▶ _Task description_
Reproduce the passage of the Michigan State–Duke game report between "Duke’s 66-60 win" and "strength and grit.", inclusive, word for word.

▶ _Text_
Michigan State freshman forward Jordan Scott (6) battles for the ball against Duke at the Breslin Center in East Lansing, Michigan on Saturday, Dec. 6, 2025.

The first nine games from Michigan State University’s men’s basketball team have been a convincing argument that its identity is powerful enough to hold up against anyone, any place, any time, as head coach Tom Izzo likes to frame his scheduling philosophy.

Saturday was the first time the Spartans faced a team good enough to make the closing moments feel different, where toughness and togetherness were not enough on their own.

Duke’s 66-60 win at Breslin Center felt like the first time a truly elite opponent pressed on MSU’s strengths and revealed where the late-game version of the offense still needs more reliable counters: when a worthy opponent can force new answers and when the Spartans can’t win down the stretch solely on strength and grit.

This was as close as you get to college basketball at full voltage — two top 10 teams scratching and clawing in front of a crowd as loud and as focused as any game there in recent seasons.

It was a measuring stick game for MSU’s identity, a stress test of an undefeated start built on chemistry and competitive resolve, against the Blue Devils — one of the sport’s oldest and most well-founded standards for what success looks like.

Duke brought the kind of talent, dexterity and matchup flexibility that can punch back against MSU’s style. Standout freshman forward Cameron Boozer’s 18 points and 15 rebounds, with 16 of those points coming after halftime, along with the Blue Devils’ second-half adjustment to a 2-3 zone, showed how quickly a great team can change the rhythm of a game that had been up for grabs.

▶ _Extracted records_
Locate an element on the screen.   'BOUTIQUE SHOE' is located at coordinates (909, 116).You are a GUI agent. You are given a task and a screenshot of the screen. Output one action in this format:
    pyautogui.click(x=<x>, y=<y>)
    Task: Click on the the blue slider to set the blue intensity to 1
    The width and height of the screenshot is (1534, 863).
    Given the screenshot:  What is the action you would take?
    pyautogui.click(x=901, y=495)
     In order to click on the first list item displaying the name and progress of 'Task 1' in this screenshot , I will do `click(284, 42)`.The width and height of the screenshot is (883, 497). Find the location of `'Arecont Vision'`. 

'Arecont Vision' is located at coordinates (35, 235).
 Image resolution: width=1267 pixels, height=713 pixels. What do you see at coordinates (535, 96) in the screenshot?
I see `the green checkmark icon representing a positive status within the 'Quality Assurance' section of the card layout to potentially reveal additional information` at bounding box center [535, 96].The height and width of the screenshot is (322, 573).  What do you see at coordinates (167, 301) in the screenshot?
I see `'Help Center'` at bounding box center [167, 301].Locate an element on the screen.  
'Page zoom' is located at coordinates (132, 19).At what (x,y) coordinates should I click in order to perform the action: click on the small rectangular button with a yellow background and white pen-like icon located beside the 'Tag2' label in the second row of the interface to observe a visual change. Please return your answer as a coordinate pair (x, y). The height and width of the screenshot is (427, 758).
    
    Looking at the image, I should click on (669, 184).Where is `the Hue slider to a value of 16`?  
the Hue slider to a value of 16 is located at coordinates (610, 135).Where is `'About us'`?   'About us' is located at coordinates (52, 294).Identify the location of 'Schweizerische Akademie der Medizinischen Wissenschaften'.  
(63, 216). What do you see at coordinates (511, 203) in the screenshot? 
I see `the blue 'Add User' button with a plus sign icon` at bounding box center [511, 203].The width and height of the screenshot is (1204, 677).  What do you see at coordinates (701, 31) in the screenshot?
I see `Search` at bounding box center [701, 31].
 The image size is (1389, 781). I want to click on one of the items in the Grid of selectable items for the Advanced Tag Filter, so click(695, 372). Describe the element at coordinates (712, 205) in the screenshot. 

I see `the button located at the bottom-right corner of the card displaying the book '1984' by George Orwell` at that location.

▶ _Final result_
Duke’s 66-60 win at Breslin Center felt like the first time a truly elite opponent pressed on MSU’s strengths and revealed where the late-game version of the offense still needs more reliable counters: when a worthy opponent can force new answers and when the Spartans can’t win down the stretch solely on strength and grit.